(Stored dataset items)
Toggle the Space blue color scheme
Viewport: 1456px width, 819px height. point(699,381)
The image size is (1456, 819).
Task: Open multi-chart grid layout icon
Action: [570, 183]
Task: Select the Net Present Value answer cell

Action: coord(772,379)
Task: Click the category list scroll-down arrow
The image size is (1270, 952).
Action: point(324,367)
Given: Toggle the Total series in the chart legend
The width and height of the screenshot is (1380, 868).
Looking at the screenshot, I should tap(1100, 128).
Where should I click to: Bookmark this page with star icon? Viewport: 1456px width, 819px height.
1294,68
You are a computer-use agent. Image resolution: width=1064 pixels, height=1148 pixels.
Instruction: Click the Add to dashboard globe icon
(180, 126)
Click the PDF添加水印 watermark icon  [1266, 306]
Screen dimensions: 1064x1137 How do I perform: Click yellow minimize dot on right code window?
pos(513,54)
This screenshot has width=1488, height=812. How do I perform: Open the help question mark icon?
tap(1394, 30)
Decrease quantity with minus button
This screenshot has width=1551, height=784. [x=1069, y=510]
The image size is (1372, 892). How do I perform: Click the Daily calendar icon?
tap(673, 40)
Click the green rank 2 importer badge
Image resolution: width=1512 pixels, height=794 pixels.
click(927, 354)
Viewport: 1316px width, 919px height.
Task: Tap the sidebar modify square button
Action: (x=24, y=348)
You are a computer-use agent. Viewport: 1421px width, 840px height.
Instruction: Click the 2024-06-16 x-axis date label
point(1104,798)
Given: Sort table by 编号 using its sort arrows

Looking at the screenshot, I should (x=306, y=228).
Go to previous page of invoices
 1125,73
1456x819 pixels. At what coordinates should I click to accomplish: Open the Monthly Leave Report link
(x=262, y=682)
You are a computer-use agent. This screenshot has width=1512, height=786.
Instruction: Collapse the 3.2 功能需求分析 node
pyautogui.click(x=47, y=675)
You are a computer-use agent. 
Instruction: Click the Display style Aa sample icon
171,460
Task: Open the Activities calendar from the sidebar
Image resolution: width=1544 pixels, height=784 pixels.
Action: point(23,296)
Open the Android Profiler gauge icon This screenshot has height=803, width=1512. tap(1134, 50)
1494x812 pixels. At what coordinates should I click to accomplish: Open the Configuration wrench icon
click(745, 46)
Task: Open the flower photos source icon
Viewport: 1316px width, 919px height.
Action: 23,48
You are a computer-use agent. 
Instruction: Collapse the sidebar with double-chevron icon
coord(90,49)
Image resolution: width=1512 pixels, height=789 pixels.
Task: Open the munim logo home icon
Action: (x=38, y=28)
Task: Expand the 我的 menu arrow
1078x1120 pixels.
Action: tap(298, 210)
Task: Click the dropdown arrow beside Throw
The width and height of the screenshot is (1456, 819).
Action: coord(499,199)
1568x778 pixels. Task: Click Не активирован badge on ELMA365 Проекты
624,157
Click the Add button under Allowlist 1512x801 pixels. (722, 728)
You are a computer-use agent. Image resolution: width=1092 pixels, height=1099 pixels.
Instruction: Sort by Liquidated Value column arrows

- Problem description
Emit the records above again, exactly, with no line skipped.

- Final answer
Toggle the Space blue color scheme
Viewport: 1456px width, 819px height. point(699,381)
The image size is (1456, 819).
Task: Open multi-chart grid layout icon
Action: [570, 183]
Task: Select the Net Present Value answer cell

Action: coord(772,379)
Task: Click the category list scroll-down arrow
The image size is (1270, 952).
Action: point(324,367)
Given: Toggle the Total series in the chart legend
The width and height of the screenshot is (1380, 868).
Looking at the screenshot, I should tap(1100, 128).
Where should I click to: Bookmark this page with star icon? Viewport: 1456px width, 819px height.
1294,68
You are a computer-use agent. Image resolution: width=1064 pixels, height=1148 pixels.
Instruction: Click the Add to dashboard globe icon
(180, 126)
Click the PDF添加水印 watermark icon  [1266, 306]
Screen dimensions: 1064x1137 How do I perform: Click yellow minimize dot on right code window?
pos(513,54)
This screenshot has width=1488, height=812. How do I perform: Open the help question mark icon?
tap(1394, 30)
Decrease quantity with minus button
This screenshot has width=1551, height=784. [x=1069, y=510]
The image size is (1372, 892). How do I perform: Click the Daily calendar icon?
tap(673, 40)
Click the green rank 2 importer badge
Image resolution: width=1512 pixels, height=794 pixels.
click(927, 354)
Viewport: 1316px width, 919px height.
Task: Tap the sidebar modify square button
Action: (x=24, y=348)
You are a computer-use agent. Viewport: 1421px width, 840px height.
Instruction: Click the 2024-06-16 x-axis date label
point(1104,798)
Given: Sort table by 编号 using its sort arrows

Looking at the screenshot, I should (x=306, y=228).
Go to previous page of invoices
 1125,73
1456x819 pixels. At what coordinates should I click to accomplish: Open the Monthly Leave Report link
(x=262, y=682)
You are a computer-use agent. This screenshot has width=1512, height=786.
Instruction: Collapse the 3.2 功能需求分析 node
pyautogui.click(x=47, y=675)
You are a computer-use agent. 
Instruction: Click the Display style Aa sample icon
171,460
Task: Open the Activities calendar from the sidebar
Image resolution: width=1544 pixels, height=784 pixels.
Action: point(23,296)
Open the Android Profiler gauge icon This screenshot has height=803, width=1512. tap(1134, 50)
1494x812 pixels. At what coordinates should I click to accomplish: Open the Configuration wrench icon
click(745, 46)
Task: Open the flower photos source icon
Viewport: 1316px width, 919px height.
Action: 23,48
You are a computer-use agent. 
Instruction: Collapse the sidebar with double-chevron icon
coord(90,49)
Image resolution: width=1512 pixels, height=789 pixels.
Task: Open the munim logo home icon
Action: (x=38, y=28)
Task: Expand the 我的 menu arrow
1078x1120 pixels.
Action: tap(298, 210)
Task: Click the dropdown arrow beside Throw
The width and height of the screenshot is (1456, 819).
Action: coord(499,199)
1568x778 pixels. Task: Click Не активирован badge on ELMA365 Проекты
624,157
Click the Add button under Allowlist 1512x801 pixels. (722, 728)
You are a computer-use agent. Image resolution: width=1092 pixels, height=1099 pixels.
Instruction: Sort by Liquidated Value column arrows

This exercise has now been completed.